Create the multi-lexer preference:

ctx_ddl.create_preference('global_lexer', 'multi_lexer');

Since the stored documents are mostly English, make the English lexer the default using CTX_DDL.ADD_SUB_LEXER:

ctx_ddl.add_sub_lexer('global_lexer','default','english_lexer');

Now add the German and Japanese lexers in their respective languages with CTX_DDL.ADD_SUB_LEXER. Also assume that the language column is expressed in ISO 639-2, so we have to add those as alternate values.

ctx_ddl.add_sub_lexer('global_lexer','german','german_lexer','ger');
ctx_ddl.add_sub_lexer('global_lexer','japanese','japanese_lexer','jpn');

Now create the index globalx, specifying the multi-lexer preference and the language column in the parameter string as follows:

create index globalx on globaldoc(text) indextype is ctxsys.context
parameters ('lexer global_lexer language column lang');

Querying Multi-Language Tables

At query time, the multi-lexer examines the language setting and uses the sub-lexer preference for that language to parse the query. If the language is not set, then the default lexer is used.

Otherwise, the query is parsed and run as usual. Since the index contains tokens from multiple languages, such a query can return documents in several languages. To limit your query to a given language, use a structured clause on the language column.

CHINESE_VGRAM_LEXER

The CHINESE_VGRAM_LEXER object identifies tokens in Chinese text for creating Text indexes. It has no attributes.

You can use this lexer if your database character set is one of the following:

ZHS16CGB231280
ZHS16GBK
ZHT32EUC
ZHT16BIG5
ZHT32TRIS
AL24UTFFSS
UTF8

JAPANESE_VGRAM_LEXER

The JAPANESE_VGRAM_LEXER object identifies tokens in Japanese for creating Text indexes. It has no attributes.

You can use this lexer if your database character set is one of the following:

JA16SJIS
JA16EUC
UTF8

KOREAN_LEXER

The KOREAN_LEXER object identifies tokens in Korean text for creating Text indexes.

You can use this lexer if your database character set is one of the following:

KO16KSC5601
UTF8

When you use the KOREAN_LEXER, specify the following boolean attributes:

Attribute Attribute Values

verb

Specify TRUE or FALSE to index verb. Default is TRUE.

adjective

Specify TRUE or FALSE to index adjective. Default is TRUE.

adverb

Specify TRUE or FALSE to index adverb. Default is TRUE.

onechar

Specify TRUE or FALSE to index one character. Default is TRUE.

number

Specify TRUE or FALSE to index number. Default is TRUE.

udic

Specify TRUE or FALSE to index user dictionary.Default is TRUE.

xdic

Specify TRUE or FALSE to index x-user dictionary. Default is TRUE.

composite

Specify TRUE or FALSE to index composite. Default is TRUE.

morpheme

Specify TRUE or FALSE for morphological analysis. Default is TRUE.

toupper

Specify TRUE or FALSE to convert English to uppercase. Default is TRUE.

tohangeul

Specify TRUE or FALSE to convert hanja to hanggeul. Default is TRUE.
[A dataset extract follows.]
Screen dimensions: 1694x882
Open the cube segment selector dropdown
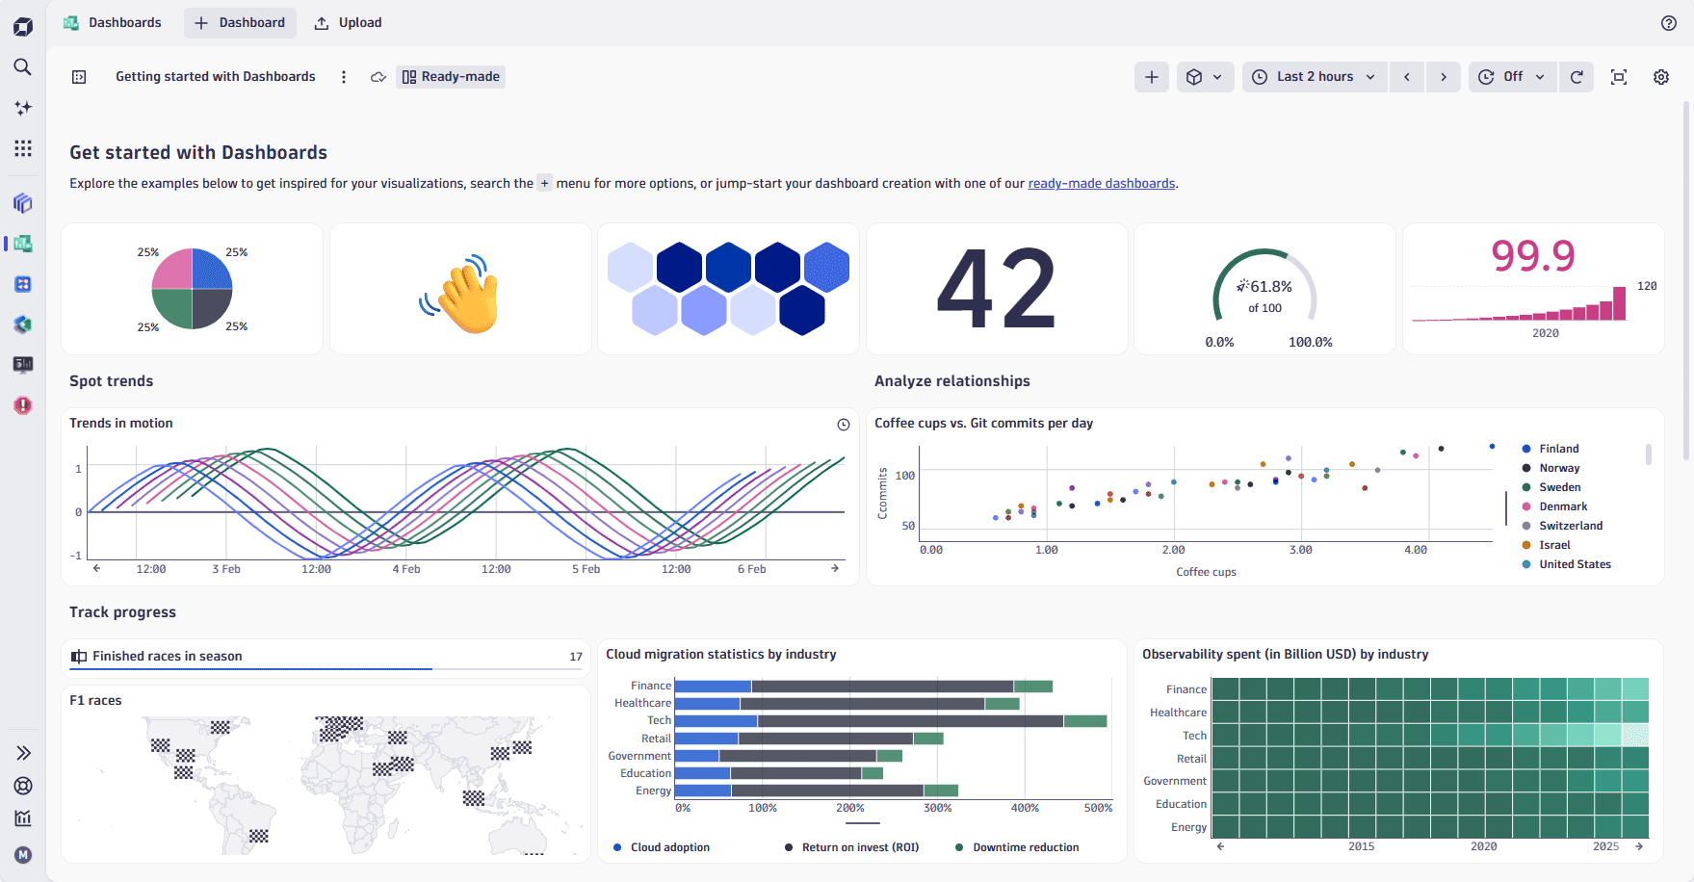[1205, 77]
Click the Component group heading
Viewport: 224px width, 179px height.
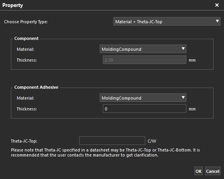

Attribute	Attribute Values
verb	Specify TRUE or FALSE to index verb. Default is TRUE.
adjective	Specify TRUE or FALSE to index adjective. Default is TRUE.
adverb	Specify TRUE or FALSE to index adverb. Default is TRUE.
onechar	Specify TRUE or FALSE to index one character. Default is TRUE.
number	Specify TRUE or FALSE to index number. Default is TRUE.
udic	Specify TRUE or FALSE to index user dictionary.Default is TRUE.
xdic	Specify TRUE or FALSE to index x-user dictionary. Default is TRUE.
composite	Specify TRUE or FALSE to index composite. Default is TRUE.
morpheme	Specify TRUE or FALSE for morphological analysis. Default is TRUE.
toupper	Specify TRUE or FALSE to convert English to uppercase. Default is TRUE.
tohangeul	Specify TRUE or FALSE to convert hanja to hanggeul. Default is TRUE.

Limitations

Sentence and paragraph sections are not supported with the Korean lexer.